Using names of modern groups seems not to be restricted to racial/cultural groups the ‘Oilers’ are if I am not mistaken named for the image of hard working, hard playing image attached to workers in the oil industry. Some people could equally construe this as negative.
For that manner The Cardinals (via way of a bird) are named for a group of religious figures that have historically been accused of a number of heinous crimes against large proportions of European cultures.
The general effect of the image may in fact be positive in regards to the perception of Native Americans or at worse neutral. The problem here is that I can presently locate no reliable research on the particular images being discussed here.
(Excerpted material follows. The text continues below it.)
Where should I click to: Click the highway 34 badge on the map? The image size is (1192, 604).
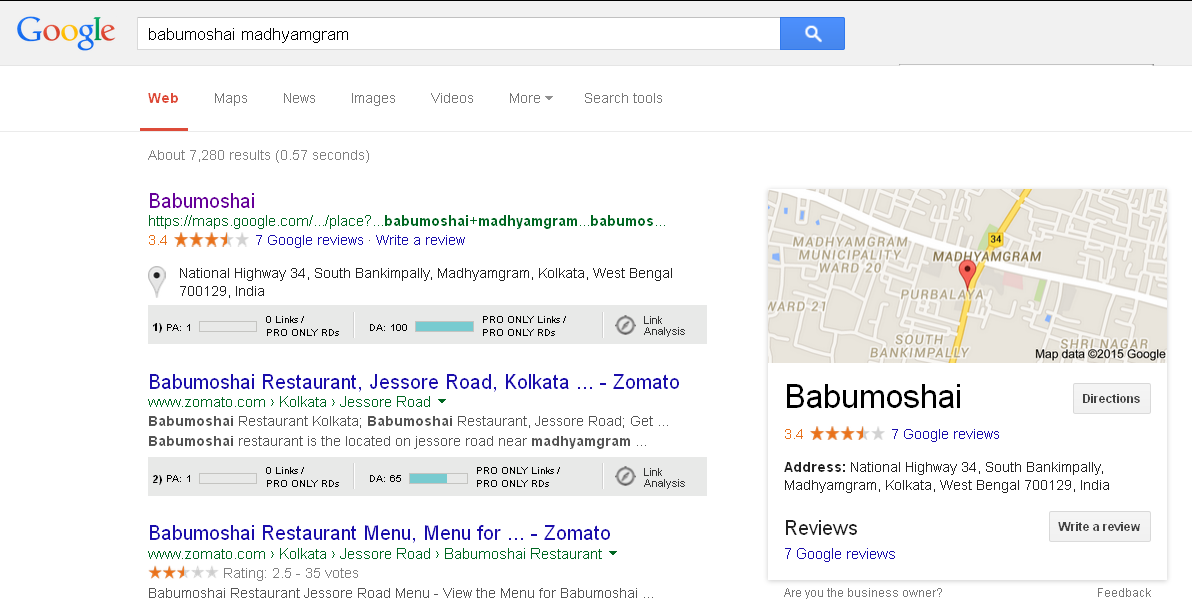point(995,239)
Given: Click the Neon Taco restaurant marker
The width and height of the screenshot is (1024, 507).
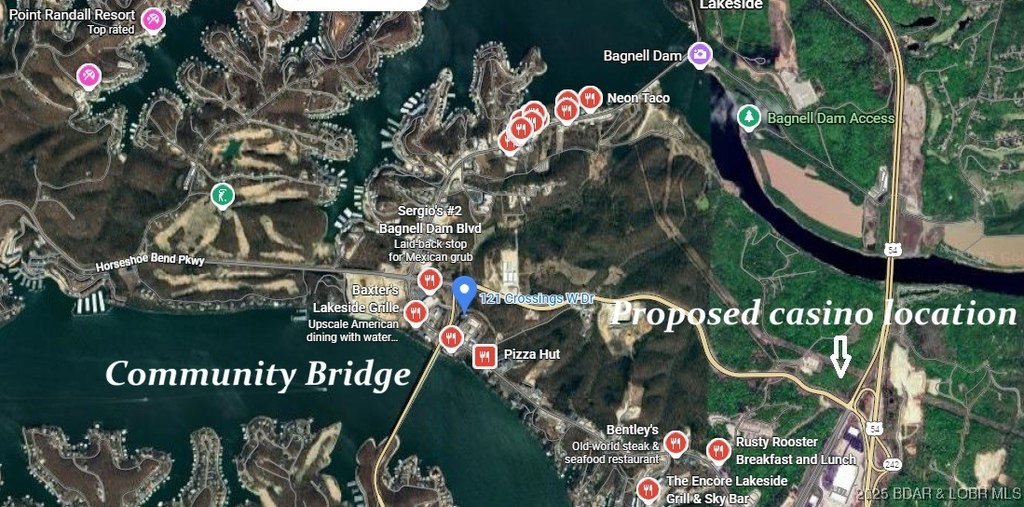Looking at the screenshot, I should [590, 99].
Thus determining the impact of the image and whether changing it would be a positive act cannot be definitive established.
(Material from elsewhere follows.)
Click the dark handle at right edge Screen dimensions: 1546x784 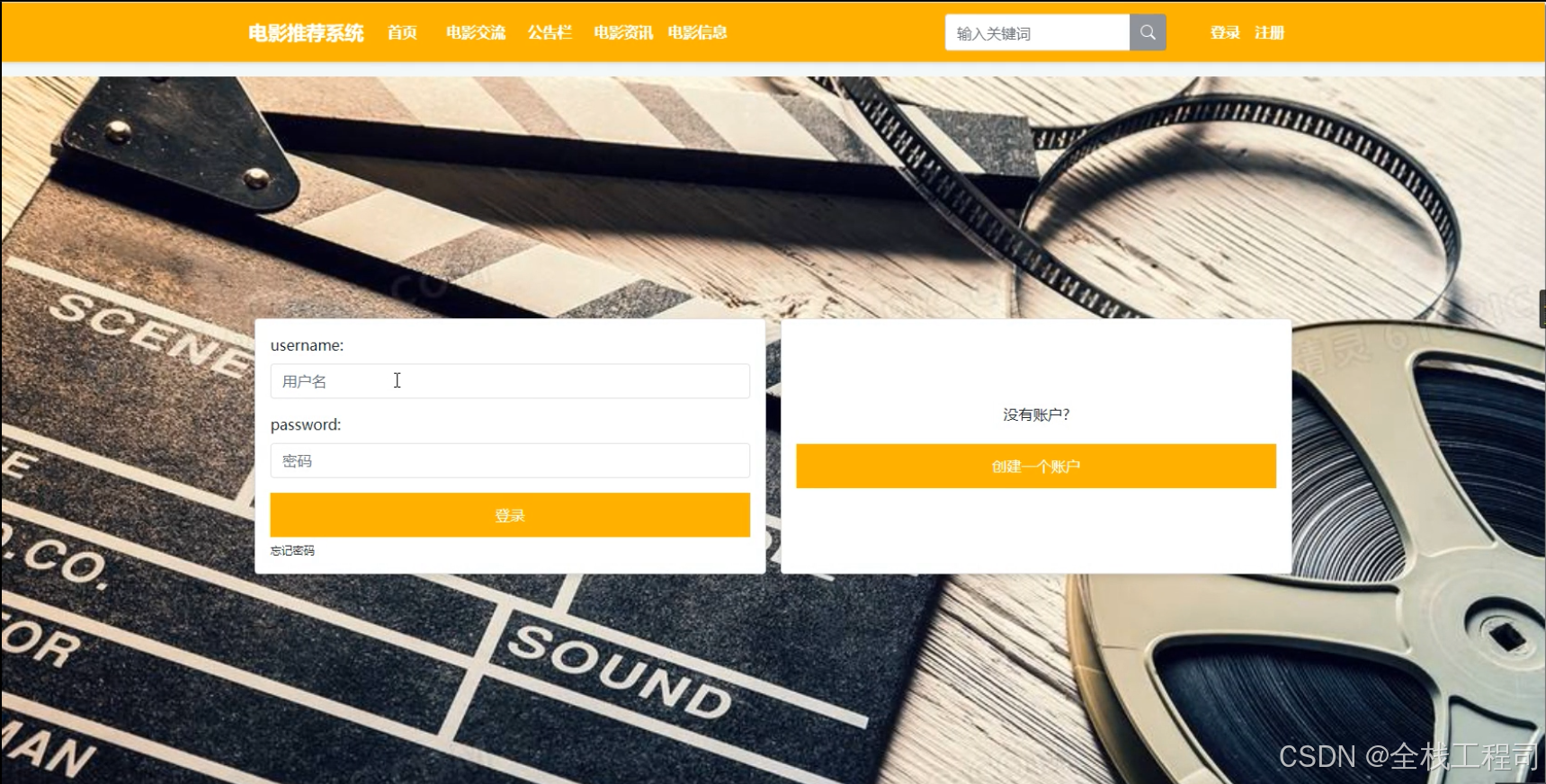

What would you determine is a large group of Irish Americans and why are you restricting it to those of Irish decent who reside in America?
My point was that just because some Irish find it offensive does not make it so, perhaps if all or a majority do, it would, but I see no data indicating that any information on the feelings of the majority of Native Americans has been gathered in this case.
Finally the reasons for finding the image offensive may be important as they be founded on incorrect information and thus given full information the group may no longer find the image offensive.
Understanding of such issues is always going to be better than blindly reacting to them, especially where that blind reaction may cause the exact problems it is trying to defeat.
Ehhh, don’t you even try to twist out of the net there, Britt. You got snagged by the double-post, although I will consider your editing as a retraction.
I hope you will acknowledge that I at least pretend to partially understand the issues involved from the opposite point of view.
The National Congress of American Indians is one forum through which Indian tribes attempt to influence Federal policy and shape public opinion. They work as a republican body. Congress, and the Senate in particular, regularly solicits the opinion of the NCAI when shaping their policy toward American Indian tribes, as does the Department of Interior, which is the executive authority over tribes.
Therefore, I think it is safe to assume that a majority of the elected representatives of American Indians oppose the image. I hope you will consider that portion of your definitively answered.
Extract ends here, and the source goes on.